As you would expect, women of a certain age were in the comfortable majority here and Eclair, too old to get excited about visitors who drop by unexpectedly, gave most of her attention to them. She envisaged the husbands pleading with their better halves during the interval: "Let me sit in the car and listen to Radio 5 Live."
But no. The token blokes adored her as well and we were rewarded with Eclair's uncannily perceptive rules for married men. (My favourite: "Try to memorise the names of her three best friends, so you don't have to refer to them as Fatty, Shorty and the Fit One.")

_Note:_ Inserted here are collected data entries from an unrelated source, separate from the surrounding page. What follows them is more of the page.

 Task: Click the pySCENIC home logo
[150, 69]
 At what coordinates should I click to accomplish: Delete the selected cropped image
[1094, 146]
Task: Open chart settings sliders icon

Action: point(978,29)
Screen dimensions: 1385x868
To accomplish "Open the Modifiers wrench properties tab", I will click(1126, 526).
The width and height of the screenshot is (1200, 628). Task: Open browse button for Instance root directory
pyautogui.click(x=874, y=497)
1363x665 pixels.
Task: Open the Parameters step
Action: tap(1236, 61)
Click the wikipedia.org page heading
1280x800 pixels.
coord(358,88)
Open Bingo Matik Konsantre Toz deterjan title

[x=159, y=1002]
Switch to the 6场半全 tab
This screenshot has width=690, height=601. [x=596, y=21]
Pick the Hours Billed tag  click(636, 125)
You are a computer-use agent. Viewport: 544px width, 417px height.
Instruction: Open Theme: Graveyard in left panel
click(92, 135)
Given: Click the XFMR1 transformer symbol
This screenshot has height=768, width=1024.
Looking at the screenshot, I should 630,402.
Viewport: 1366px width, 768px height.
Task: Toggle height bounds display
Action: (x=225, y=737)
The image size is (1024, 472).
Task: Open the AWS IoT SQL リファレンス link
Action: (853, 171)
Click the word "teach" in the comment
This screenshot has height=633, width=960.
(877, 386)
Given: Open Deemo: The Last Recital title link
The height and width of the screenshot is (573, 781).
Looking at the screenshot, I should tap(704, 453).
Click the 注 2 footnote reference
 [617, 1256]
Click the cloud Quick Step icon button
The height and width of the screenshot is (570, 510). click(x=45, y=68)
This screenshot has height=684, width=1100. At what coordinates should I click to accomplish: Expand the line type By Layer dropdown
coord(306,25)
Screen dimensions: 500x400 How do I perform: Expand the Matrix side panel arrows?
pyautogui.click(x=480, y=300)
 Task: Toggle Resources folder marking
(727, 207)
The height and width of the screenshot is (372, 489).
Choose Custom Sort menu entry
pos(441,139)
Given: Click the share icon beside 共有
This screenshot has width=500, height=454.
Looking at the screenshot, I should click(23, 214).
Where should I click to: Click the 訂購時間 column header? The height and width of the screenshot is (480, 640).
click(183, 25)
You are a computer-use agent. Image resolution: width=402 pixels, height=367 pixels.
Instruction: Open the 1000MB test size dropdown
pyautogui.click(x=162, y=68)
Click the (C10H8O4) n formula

With its four-letter ruminations on incontinence, S&M in the workplace and the curious disappearance of the nation's pubic hair, it was as racy as you could wish for. But look past the abrasive delivery and there's something (I'll risk a slap here) sweetly non-threatening about Eclair's celebration of greying girl power, which wisely sidesteps midlife's darker neuroses. The Grim Reaper didn't drop by unexpectedly and he wasn't missed.
This was not a night for hand-wringing, it was a night to be happy in your own ageing skin, never more so than when the 52-year-old rolled up her trouser legs to reveal a pair of spectacularly puckered knees, in the hope it might encourage some audience members to take off their cardigans in public for the first time in six years. What a woman!